== Stated goal ==
Rewrite the records below with "annotation marker" renamed to "annotation badge" and every other line left as it is. Omit the pictures from your version.
# start of Materials provided
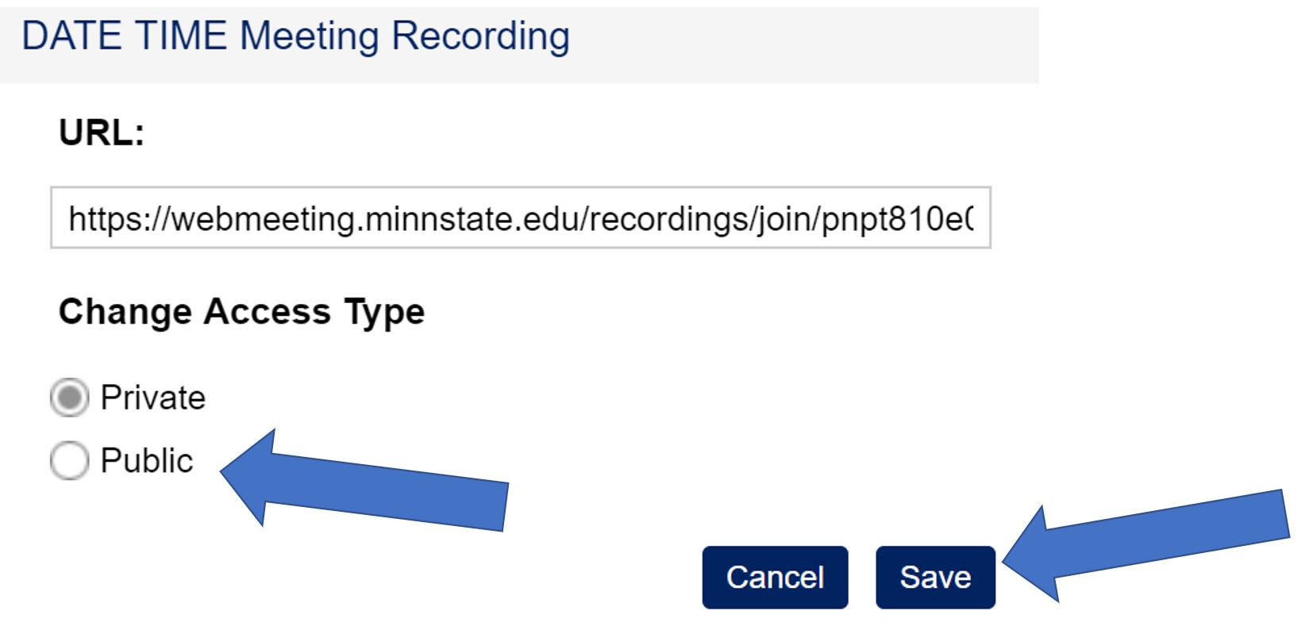
Task: Choose the Private access radio button
Action: point(69,398)
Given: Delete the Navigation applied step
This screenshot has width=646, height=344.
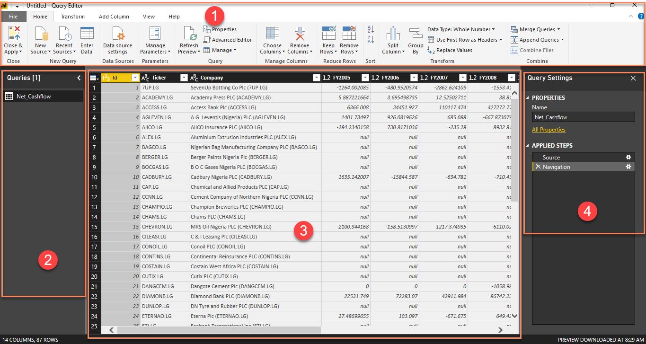Looking at the screenshot, I should pos(538,167).
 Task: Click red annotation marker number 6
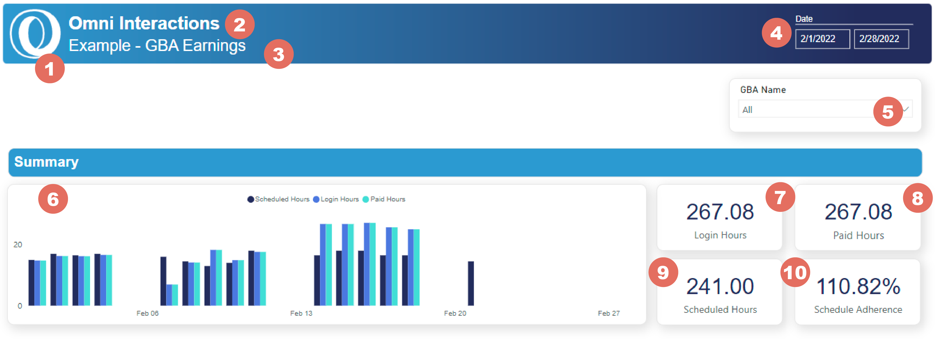(53, 199)
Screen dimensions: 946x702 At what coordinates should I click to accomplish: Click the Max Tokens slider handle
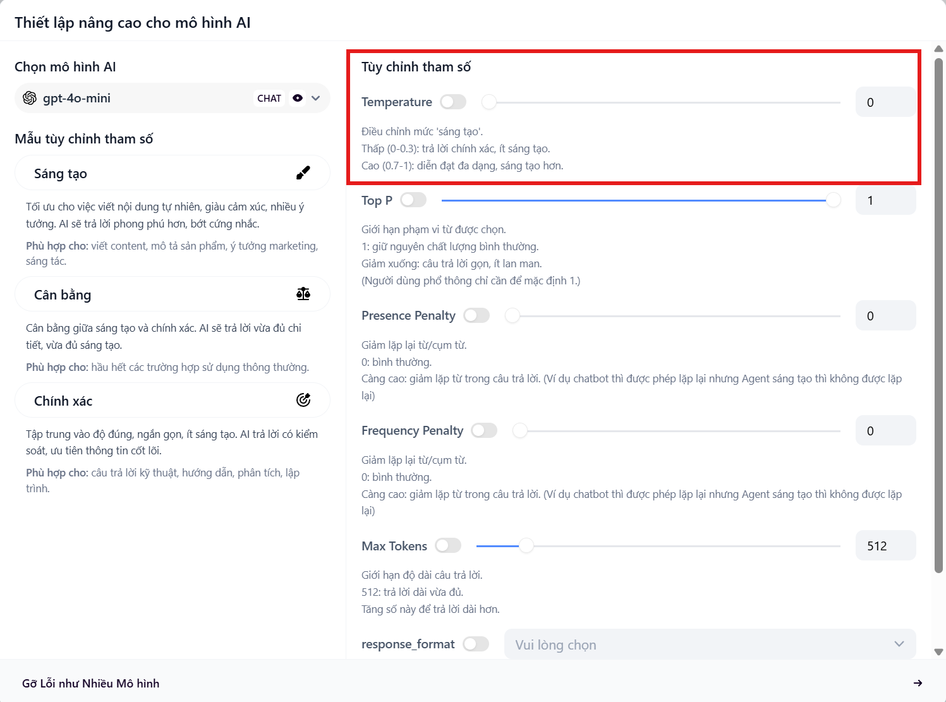[526, 546]
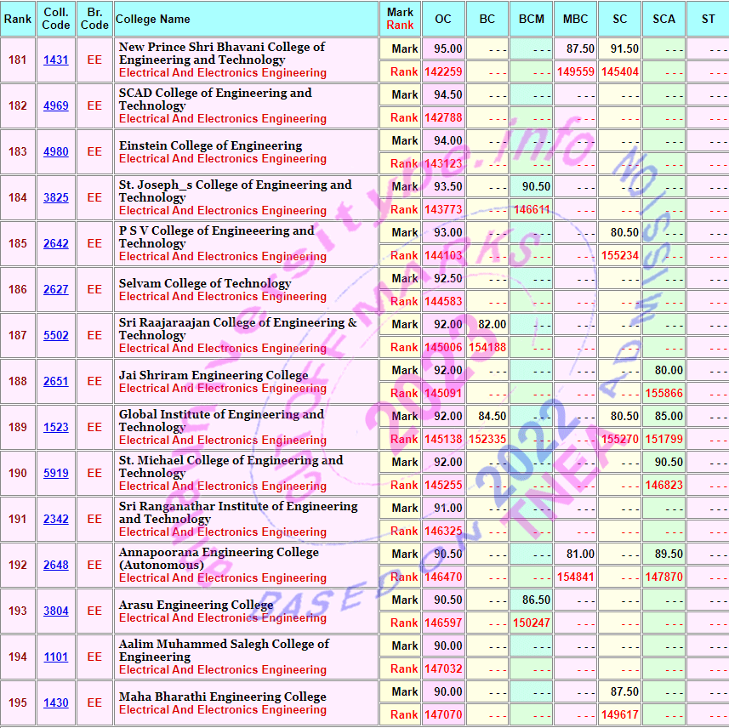
Task: Select college code 1523 link
Action: 56,428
# end of Materials provided
== Exercise response ==
Task: Choose the Private access radio button
Action: point(69,398)
Given: Delete the Navigation applied step
This screenshot has width=646, height=344.
Looking at the screenshot, I should pos(538,167).
 Task: Click red annotation badge number 6
(53, 199)
Screen dimensions: 946x702 At what coordinates should I click to accomplish: Click the Max Tokens slider handle
[526, 546]
Task: Select college code 1523 link
Action: 56,428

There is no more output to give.